I’m trying to deploy the: “Deploy fastly/compute-starter-kit-javascript-queue to Fastly Compute” with he Upstash service. However, I’m getting confused about these steps:
Fastly services consist of application code bundled into a binary, and a set of resources on the platform that your application code is connected to and can reference by name. For example, your application can forward requests to backend servers, emit data to log endpoints, or read and write data to stores.
This starter kit is designed to work with a backend server that tracks queue positions, and has been built to work with Upstash. To use it, you either need an Upstash account, or to adjust the code to use a different mechanism to persist queue counters.
In the screenshot you’ve posted, the four boxes are for you to enter the hostname or IP address of the backends that this starter kit requires - the boxes on the left are for the hostname and the right boxes are for the port number, eg my-account.upstash.com and 443 for the upstash backend. This starter kit also defines a second backend, which is where content will be served from if the user reaches the front of the queue, and this is normally the server you intend to use the queue to protect.
The tool you’re using here, cloud deploy, creates these resources for you on the live platform as part of creating a service for the first time. If you prefer you can also create the service manually, and then use the main control panel UI to create the associated resources.
To poke into this in more detail, you can clone the starter kit to your local machine and run it locally, defining simulated versions of the resources in your fastly.toml file:
I appreciate your fast response and the valuable information you provided.
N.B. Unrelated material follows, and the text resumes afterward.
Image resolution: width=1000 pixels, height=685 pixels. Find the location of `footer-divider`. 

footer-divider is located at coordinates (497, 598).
I will definitely take the information and try the starter kit on my local machine. If I have further questions, I won’t hesitate to reach out.
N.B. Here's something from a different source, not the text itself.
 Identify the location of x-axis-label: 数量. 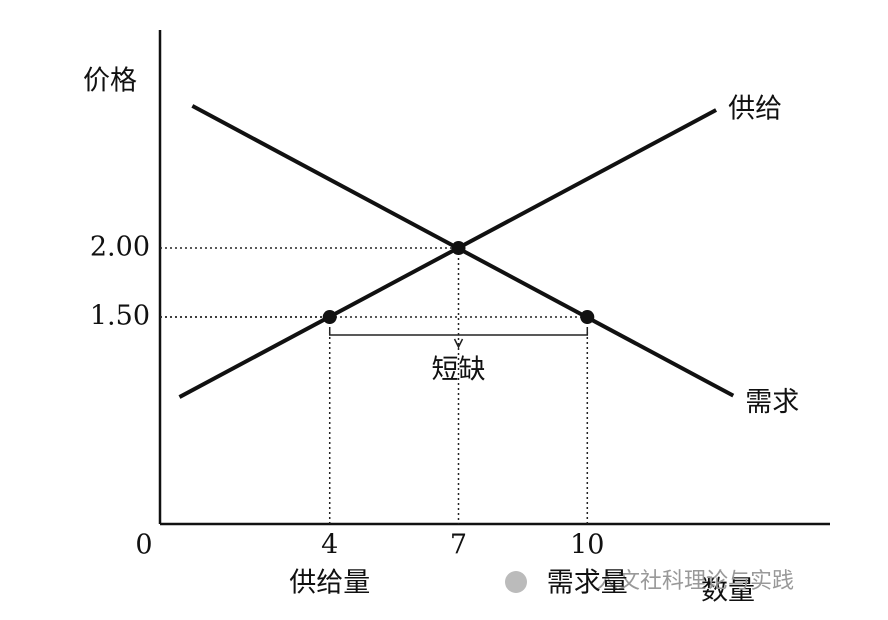
(728, 592).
By the way, I was wondering what happens if a user goes directly to a page instead of going through the queue. Has this also been considered in the system?
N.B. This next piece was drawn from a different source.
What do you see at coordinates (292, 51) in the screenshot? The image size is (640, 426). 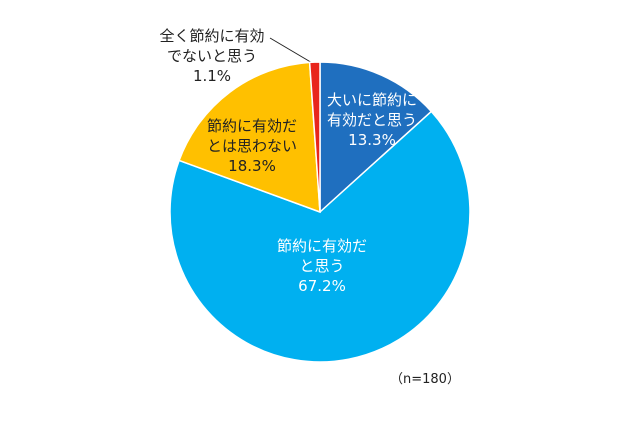 I see `leader-line` at bounding box center [292, 51].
Thank you for your assistance, and I look forward to continuing to explore Fastly!
The upstash hostname you’ve got there looks like it contains an authentication component - the bit before the @, and we don’t support specifying that syntax in backend hostnames (you would need to set an Authorization header in your compute code before sending the request to the backend).
If that was necessary for upstash I would have thought that we’d prompt for it in the service config, so it’s weird that we don’t, maybe the way upstash authenticates access to their API has changed. I’m checking with the person that wrote that starter kit.
Meanwhile for the protected content hostname, this is the server you want to use the queue to protect, so it’s normally your main application server, like say you were running a single-server app on Heroku, and too much traffic would overwhelm the instance, you might use a queue service like this to make sure that your server instance never received more traffic than it could handle. So basically that hostname is your own server. The port is likely to be 443, as you already noted.
Thank you for the clarification. Instead of using the starter kit, I am considering starting from scratch to gain a better understanding. Additionally, if I understand correctly, the intention is to implement a server-side check on the protected server. This check would verify whether the incoming request contains a valid queue cookie. If not, the user would be redirected to the waiting room. Is my understanding accurate? In case, a user would directly go to the protected server instead of going via the queue / waiting room
The way that the starter kit is implemented, all traffic goes through the Compute service. It is responsible for validating that a user has a valid queue cookie before passing traffic on to the backend. This means that no changes are required on your backend server at all, apart from validating that the request is coming from your Fastly service rather than the end user directly (see the mutual TLS example).